In the Accademia of Florence there is another colossal Madonna by Cimabue, also an altar-piece representing the same subject as that of the one in S. Maria Novella, the arrangement, however, being slightly different. Instead of the six guardian angels who support the chair on which the Virgin is seated (in the former picture), there are here eight, and beneath the throne in niches stand four prophets; the thirty medallions of saints which surround the frame in the former picture are here absent. I am unable to give an accurate description of the differences between these two pictures, as I have only studied the one in the Accademia;[35] but there is, according to Crowe and Cavalcaselle, "a more obstinate maintenance of the old types" in the latter picture: and it is certainly true, from my own observation, that the colour has sustained such injuries from restoration and time, as to be almost entirely destroyed. This picture was originally of the gable form, but some ingenious artist, who considered that an unpleasant shape for a picture, has supplied the two triangular pieces necessary to complete the oblong, and painted thereon two cherubim, as poor in conception, colour, and execution as could well be imagined. The old shape of the work is still clearly visible, and in any other country than Italy would be at once restored.[36]
CHAPTER V.
GIOTTO.
"Where Cimabue found the shepherd boy,
Tracing his idle fancies on the ground."
Rogers's Italy.
Giotto was born[37] at the small village of Vespignano, about fourteen miles from Florence, amidst surroundings, the chief characteristics of which are very beautifully described by Mr. Ruskin in the following paragraph:—
"Few travellers can forget the peculiar landscape of that district of the Apennines. As they ascend the hill which rises from Florence to the lowest peak in the ridge of Fiesole, they pass continually beneath the walls of villas bright in perfect luxury, and beside cypress hedges inclosing fair terraced gardens, where the masses of oleander and magnolia, motionless as leaves in a picture, inlay alternately upon the blue sky their branching lightness of pale rose colour and deep green breadth of shade, studded with walls of gleaming silver; and shining at intervals through their framework of rich leaf and rubied flower, the far-away bends of the Arno beneath its slopes of olive, and the purple peaks of the Carrara mountains tossing themselves against the western distance, where the streaks of motionless clouds hover above the Pisan sea. The traveller passes the Fiesolan ridge, and all is changed. The country is on a sudden lonely. Here and there indeed are seen the scattered houses of a farm grouped gracefully upon the hill-sides; here and there a fragment of tower upon a distant rock; but neither gardens nor flowers, nor glittering palace exists. Only a gray extent of mountain-ground tufted irregularly with ilex and olive; a scene not sublime, for its forms are subdued and low; not desolate, for its valleys are full of sown fields and tended pastures; not rich nor lovely, but sunburnt and sorrowful, becoming wilder every instant as the road winds into its recesses, ascending still, until the higher woods, now partly oak and partly pine, dropping back from the central crest of the Apennines, leave a partial wilderness of scathed rock and arid grass, withered away here by frost, and there by strange lambent tongues of earth-fed fire."[38]

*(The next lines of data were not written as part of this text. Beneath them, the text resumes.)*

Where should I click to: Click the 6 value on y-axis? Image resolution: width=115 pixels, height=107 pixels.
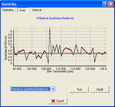11,31
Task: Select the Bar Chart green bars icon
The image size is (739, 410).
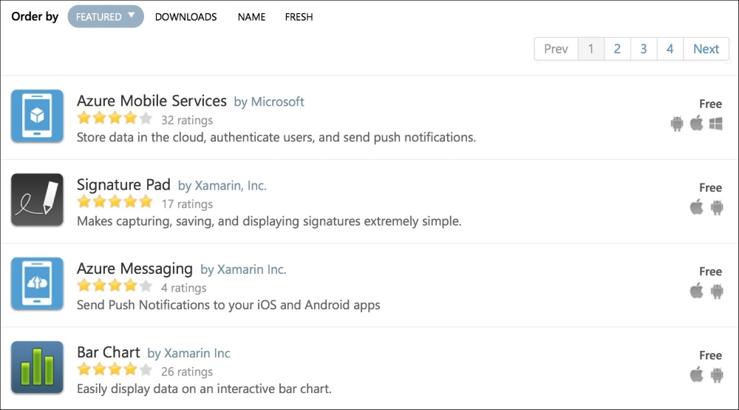Action: click(x=37, y=368)
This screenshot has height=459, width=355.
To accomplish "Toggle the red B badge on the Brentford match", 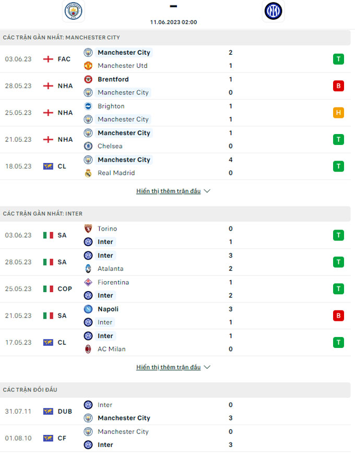I will [338, 86].
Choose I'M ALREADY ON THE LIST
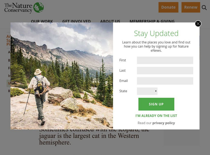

Giotto's name is, according to Lord Lindsay, a contraction of Ambrogiotto. In the modern sense of the word, he appears to have had absolutely no education, for we find him when ten years old engaged in tending sheep upon the hill-side. It is noticeable that for one who was to effect the change in art which Giotto subsequently produced, no amount of early training could have been so beneficial, as the silent undogmatic one, that he received amongst the fresh meadows, and under the blue skies. The native genius within him grew gradually in strength, unhelped save by the influences of rustic life, and unhindered by tradition or example. It was no doubt to these early shepherd days, that he owed the strong sympathy with nature that he retained during his whole career, and his power of representing simple facts of animal life. Throughout all his pictures, even those of his latest period, whenever he got a chance of introducing an animal he always seized it eagerly, and the little touches of dog, donkey, and ox nature which may be found scattered here and there in his works, form one of its most peculiar and pleasing features; especially when we consider that this was to artists an absolutely virgin soil. Thus in the fresco at Assisi[39] representing the birth of Christ, perhaps the most remarkable portion of the picture is the manner in which the two donkeys are poking their heads over the manger to examine the child, with that expression of happy placid stupidity, so well known to all who have ever had to do with these animals. And again, in the sculpture of the shepherd, forming one of the series round the base of the Campanile at Florence, the expression of the puppy's face, (grave consideration mixed with a sense of responsibility) as he watches the sheep filing past the shepherd's tent, is wonderfully natural, and worthy of Sir Edwin Landseer, except that it is in one way much too good for him, in its thorough dogginess; Landseer always intensified his animals' feelings to the very verge of caricature. Hence one reason why he was so commonly and universally popular.